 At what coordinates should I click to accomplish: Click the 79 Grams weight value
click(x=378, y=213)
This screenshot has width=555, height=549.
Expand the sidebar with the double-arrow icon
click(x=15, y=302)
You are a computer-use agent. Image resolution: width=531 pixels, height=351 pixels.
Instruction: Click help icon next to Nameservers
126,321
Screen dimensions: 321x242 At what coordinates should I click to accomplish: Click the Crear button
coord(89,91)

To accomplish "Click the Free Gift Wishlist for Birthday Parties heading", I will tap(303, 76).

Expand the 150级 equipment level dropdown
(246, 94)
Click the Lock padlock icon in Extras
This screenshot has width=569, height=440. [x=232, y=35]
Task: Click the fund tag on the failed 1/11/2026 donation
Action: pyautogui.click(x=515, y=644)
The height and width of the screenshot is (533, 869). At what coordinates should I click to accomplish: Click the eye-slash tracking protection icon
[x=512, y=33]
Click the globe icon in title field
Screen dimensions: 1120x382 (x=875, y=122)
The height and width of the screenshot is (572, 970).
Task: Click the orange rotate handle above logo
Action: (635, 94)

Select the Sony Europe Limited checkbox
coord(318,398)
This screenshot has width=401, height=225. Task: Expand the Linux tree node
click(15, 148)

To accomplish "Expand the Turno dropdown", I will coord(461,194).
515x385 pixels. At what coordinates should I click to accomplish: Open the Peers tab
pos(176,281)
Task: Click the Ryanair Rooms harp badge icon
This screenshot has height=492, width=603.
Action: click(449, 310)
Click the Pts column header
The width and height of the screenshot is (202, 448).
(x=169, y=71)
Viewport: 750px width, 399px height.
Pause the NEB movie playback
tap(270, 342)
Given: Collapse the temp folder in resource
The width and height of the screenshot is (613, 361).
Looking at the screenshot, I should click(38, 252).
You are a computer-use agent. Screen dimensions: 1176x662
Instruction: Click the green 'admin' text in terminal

------------------------------------------------

# What to do:
When the string "agent" appears in a line of the records above, that line is to be copied.

# Written answer:
You are a computer-use agent. Image resolution: width=531 pixels, height=351 pixels.
You are a computer-use agent. Screen dimensions: 1176x662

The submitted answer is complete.